Many of them undoubtedly will be drawn to the university’s new School of Data Science, scheduled to open in January 2023, an addition spurred by Weston Urban Chairman Graham Weston’s $15 million gift.
Eighmy caught my attention when he said there will be a November announcement regarding another new Downtown Campus building to be located along San Pedro Creek, a development that appears unrelated to UTSA’s recent acquisition of the Southwest School of Art and its historic campus.

But Eighmy saved his biggest announcement for a Main Campus press conference on Thursday, when UTSA went public with its current capital campaign. Eighmy announced a $500 million goal by 2027, a deadline I bet Eighmy beats, with $311 million in gifts and pledges already in hand.
Big gifts have helped drive UTSA’s “Be Bold for Our Future” campaign, the most ambitious in the university’s 53-year history. In addition to the Weston gift and the planned November announcement, Carlos and and Malú Alvarez donated $20 million for the university’s newly-renamed Carlos Alvarez College of Business in March 2021.

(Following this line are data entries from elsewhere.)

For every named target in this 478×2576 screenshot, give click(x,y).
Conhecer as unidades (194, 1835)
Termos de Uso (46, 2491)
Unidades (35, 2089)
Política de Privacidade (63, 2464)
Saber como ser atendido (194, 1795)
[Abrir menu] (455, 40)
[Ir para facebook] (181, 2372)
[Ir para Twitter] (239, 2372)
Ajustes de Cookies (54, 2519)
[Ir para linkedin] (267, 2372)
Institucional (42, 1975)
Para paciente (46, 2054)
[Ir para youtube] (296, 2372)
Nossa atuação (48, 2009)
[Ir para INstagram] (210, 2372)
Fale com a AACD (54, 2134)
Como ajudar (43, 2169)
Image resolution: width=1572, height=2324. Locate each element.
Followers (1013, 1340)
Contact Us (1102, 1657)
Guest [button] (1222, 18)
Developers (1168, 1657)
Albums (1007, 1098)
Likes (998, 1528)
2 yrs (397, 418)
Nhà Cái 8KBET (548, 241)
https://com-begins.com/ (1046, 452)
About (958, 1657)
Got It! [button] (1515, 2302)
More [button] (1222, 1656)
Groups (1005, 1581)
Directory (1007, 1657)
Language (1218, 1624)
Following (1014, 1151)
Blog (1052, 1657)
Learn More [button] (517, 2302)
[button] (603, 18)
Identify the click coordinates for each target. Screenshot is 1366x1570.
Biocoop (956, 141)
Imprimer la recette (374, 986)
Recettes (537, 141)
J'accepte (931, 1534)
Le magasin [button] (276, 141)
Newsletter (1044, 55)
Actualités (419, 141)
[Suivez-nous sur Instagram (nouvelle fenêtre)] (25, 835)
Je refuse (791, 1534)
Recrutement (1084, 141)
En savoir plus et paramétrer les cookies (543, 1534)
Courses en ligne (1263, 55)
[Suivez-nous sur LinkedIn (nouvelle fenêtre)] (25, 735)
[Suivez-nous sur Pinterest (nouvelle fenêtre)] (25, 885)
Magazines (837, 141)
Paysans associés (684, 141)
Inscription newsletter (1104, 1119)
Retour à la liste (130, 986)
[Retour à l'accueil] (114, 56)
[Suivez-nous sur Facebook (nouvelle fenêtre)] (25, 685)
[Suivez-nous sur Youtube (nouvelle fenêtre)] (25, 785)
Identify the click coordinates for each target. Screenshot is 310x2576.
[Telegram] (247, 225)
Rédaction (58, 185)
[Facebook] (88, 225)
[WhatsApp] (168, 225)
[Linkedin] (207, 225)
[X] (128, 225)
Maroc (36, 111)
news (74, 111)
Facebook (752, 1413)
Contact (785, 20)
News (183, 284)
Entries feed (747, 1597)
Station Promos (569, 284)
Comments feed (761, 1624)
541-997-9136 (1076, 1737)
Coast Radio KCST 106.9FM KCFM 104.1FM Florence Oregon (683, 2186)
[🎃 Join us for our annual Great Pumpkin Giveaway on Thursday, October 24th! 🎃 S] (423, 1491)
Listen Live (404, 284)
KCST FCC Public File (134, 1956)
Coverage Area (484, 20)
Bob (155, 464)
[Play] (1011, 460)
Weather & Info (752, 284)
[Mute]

Months later, billionaire philanthropist MacKenzie Scott donated $40 million for student scholarships, followed at year’s end by former Valero CEO and Chairman Bill Klesse and his wife Margie‘s donation of $20 million to the newly named Klesse College of Engineering and Integrated Design.
Three major gifts in the space of nine months.
In the years I attended UTSA as an undergraduate, the broader metro area and the city’s leading philanthropists did not embrace UTSA as the city’s public university. That has changed, beginning under former President Ricardo Romo, and accelerating under Eighmy. Leadership has been key, but so has the arrival of the Division I football program.
I was a naysayer when creation of the football program first surfaced in 2006 and finally happened in 2009. I have never been so wrong. You don’t have to be a football fan to recognize the school spirit and Roadrunner culture created by the now-winning program. Home games at the Alamodome attract tens of thousands of students, alumni and local fans.
I was shopping at a Home Depot on Thursday, wearing a UTSA Alumni Association T-shirt, when the cashier asked me if I was going to Saturday’s game. Her whole family was going, including, she noted with visible pride, her granddaughter, the Southside family’s first college-bound student.
Bexar County Judge Nelson Wolff, who I interviewed at a CityFest VIP event held Wednesday at the Tobin Center for the Performing Arts, lighted up the audience when he described what football has done for the university and San Antonio.
“Austin has a professional football team and it’s called UT, and San Antonio now has a professional football team and it’s UTSA!” Wolff declared, drawing sustained applause.
This column has been updated to correct a reference to the new Downtown Campus building along San Pedro Creek.